4. The definition of "Common Stock" in Section 2 of the Plan is hereby amended and restated to read as follows in its entirety as of the Effective Time:

"Common Stock: The Class A common shares of the Company, par value $1.00 per share, or such other class of shares or other securities as may be applicable pursuant to the provisions of paragraph (a) of Section 10."

5. The definition of "Company" in Section 2 of the Plan is hereby amended and restated to read as follows in its entirety as of the Effective Time:

"Company: Ingersoll-Rand Company Limited, a Bermuda company."

6. Section 2 of the Plan is hereby amended as of the date hereof to include the following definitions in proper alphabetical progression:

"Effective Time: The Effective Time as such term is defined in the Merger Agreement."
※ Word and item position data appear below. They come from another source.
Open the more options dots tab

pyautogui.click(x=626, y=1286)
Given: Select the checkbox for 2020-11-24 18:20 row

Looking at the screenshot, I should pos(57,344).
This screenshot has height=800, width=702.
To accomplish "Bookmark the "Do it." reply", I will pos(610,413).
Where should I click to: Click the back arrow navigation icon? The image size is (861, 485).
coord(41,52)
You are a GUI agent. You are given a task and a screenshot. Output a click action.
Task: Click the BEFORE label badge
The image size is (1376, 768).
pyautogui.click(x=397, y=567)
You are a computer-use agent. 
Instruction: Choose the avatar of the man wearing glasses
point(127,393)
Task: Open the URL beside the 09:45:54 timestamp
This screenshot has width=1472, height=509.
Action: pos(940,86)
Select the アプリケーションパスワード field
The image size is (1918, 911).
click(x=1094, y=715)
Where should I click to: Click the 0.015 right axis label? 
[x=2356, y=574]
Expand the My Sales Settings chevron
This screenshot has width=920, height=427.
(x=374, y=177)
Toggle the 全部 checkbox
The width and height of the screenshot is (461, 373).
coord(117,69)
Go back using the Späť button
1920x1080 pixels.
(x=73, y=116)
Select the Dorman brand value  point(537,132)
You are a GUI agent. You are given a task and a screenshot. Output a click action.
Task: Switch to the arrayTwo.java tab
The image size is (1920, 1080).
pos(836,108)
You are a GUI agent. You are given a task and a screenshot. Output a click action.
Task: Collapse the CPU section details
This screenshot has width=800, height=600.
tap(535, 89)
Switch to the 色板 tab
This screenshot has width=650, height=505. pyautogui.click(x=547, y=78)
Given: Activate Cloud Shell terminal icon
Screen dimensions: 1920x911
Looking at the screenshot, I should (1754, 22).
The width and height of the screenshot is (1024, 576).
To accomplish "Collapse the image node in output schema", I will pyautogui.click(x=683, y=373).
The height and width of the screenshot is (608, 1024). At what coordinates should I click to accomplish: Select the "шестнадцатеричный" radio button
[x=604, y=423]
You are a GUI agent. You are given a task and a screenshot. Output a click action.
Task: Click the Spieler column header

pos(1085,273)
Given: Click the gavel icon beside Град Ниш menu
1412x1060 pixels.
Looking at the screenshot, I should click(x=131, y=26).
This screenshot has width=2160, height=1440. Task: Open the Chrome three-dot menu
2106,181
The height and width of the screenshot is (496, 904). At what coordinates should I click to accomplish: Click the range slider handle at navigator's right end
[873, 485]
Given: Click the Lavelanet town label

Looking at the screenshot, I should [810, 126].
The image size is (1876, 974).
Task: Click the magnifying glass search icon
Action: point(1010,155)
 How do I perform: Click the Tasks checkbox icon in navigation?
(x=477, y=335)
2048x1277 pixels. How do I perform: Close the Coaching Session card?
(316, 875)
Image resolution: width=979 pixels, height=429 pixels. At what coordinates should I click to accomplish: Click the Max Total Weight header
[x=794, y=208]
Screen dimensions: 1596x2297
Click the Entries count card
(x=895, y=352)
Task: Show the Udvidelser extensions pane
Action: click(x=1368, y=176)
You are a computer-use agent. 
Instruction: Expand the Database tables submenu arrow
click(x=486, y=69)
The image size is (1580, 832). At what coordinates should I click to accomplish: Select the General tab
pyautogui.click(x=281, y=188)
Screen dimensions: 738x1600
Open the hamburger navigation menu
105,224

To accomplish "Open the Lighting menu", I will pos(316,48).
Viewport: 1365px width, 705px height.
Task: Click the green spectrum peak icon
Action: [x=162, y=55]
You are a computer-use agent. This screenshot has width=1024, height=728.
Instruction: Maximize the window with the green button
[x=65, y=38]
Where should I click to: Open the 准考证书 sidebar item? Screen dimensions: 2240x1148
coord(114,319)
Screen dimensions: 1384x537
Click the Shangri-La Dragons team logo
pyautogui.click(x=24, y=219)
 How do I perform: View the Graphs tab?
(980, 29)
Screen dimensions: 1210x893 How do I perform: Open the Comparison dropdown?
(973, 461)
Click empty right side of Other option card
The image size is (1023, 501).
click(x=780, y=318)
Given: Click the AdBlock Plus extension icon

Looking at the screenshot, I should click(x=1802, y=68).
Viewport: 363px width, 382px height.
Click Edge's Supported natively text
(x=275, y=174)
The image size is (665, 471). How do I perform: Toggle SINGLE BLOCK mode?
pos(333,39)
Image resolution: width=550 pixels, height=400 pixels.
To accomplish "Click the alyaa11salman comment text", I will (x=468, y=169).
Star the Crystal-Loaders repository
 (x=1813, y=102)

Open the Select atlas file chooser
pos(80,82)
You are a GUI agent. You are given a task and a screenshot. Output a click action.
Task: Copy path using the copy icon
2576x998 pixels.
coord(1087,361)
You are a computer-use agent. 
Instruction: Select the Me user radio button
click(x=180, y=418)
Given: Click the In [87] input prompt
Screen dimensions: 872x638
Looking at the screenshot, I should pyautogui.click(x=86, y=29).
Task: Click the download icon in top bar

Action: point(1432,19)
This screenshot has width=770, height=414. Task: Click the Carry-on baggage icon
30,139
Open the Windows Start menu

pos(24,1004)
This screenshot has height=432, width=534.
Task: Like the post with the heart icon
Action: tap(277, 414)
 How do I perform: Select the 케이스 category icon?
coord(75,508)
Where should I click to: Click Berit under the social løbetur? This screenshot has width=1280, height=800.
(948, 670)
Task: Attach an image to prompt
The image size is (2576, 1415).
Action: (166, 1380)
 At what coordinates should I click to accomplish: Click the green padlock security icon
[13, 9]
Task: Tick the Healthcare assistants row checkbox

"Merger Agreement: That certain Agreement and Plan of Merger among Ingersoll-Rand Company, Ingersoll-Rand Company Limited, and IR Merger Corporation dated as of October 31, 2001, pursuant to which Ingersoll-Rand Company will become an indirect wholly-owned subsidiary of Ingersoll- Rand Company Limited."

7. Except as specifically set forth herein, all other terms of the Plan shall remain in full force and effect and are hereby ratified in all respects.

IN WITNESS WHEREOF, Ingersoll-Rand Company and Ingersoll-Rand Company Limited have had their duly authorized representatives sign this Amendment on December 21, 2001.